◆ **Entries shown**:
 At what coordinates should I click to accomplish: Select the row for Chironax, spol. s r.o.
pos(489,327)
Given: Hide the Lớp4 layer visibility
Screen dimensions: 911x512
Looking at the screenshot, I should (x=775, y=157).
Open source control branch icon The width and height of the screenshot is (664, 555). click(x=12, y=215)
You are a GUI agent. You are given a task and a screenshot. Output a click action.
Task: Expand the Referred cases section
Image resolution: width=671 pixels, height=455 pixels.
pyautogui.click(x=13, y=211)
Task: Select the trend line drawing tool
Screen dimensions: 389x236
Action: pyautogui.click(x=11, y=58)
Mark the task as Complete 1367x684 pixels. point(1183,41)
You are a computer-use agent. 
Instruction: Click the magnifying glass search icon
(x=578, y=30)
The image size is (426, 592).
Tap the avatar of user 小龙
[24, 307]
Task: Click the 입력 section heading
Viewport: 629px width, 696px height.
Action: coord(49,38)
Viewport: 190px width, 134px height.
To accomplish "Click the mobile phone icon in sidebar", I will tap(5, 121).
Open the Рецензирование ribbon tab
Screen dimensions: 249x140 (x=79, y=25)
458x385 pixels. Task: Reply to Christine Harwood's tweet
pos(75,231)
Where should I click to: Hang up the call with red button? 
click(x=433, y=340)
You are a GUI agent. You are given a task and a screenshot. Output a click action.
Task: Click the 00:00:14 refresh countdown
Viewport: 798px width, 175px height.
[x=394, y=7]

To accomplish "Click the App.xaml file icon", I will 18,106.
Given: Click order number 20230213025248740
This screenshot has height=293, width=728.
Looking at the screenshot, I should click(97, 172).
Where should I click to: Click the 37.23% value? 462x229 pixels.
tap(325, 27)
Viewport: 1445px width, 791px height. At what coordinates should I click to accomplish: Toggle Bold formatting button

◆ **Exercise**:
Reproduce, word for word and in full, only the lines above that start at the line with "Given: Hide the Lớp4 layer visibility" and run through the line with "The image size is (426, 592).", both ends included.

◆ **Solved exercise**:
Given: Hide the Lớp4 layer visibility
Screen dimensions: 911x512
Looking at the screenshot, I should (x=775, y=157).
Open source control branch icon The width and height of the screenshot is (664, 555). click(x=12, y=215)
You are a GUI agent. You are given a task and a screenshot. Output a click action.
Task: Expand the Referred cases section
Image resolution: width=671 pixels, height=455 pixels.
pyautogui.click(x=13, y=211)
Task: Select the trend line drawing tool
Screen dimensions: 389x236
Action: pyautogui.click(x=11, y=58)
Mark the task as Complete 1367x684 pixels. point(1183,41)
You are a computer-use agent. 
Instruction: Click the magnifying glass search icon
(x=578, y=30)
The image size is (426, 592).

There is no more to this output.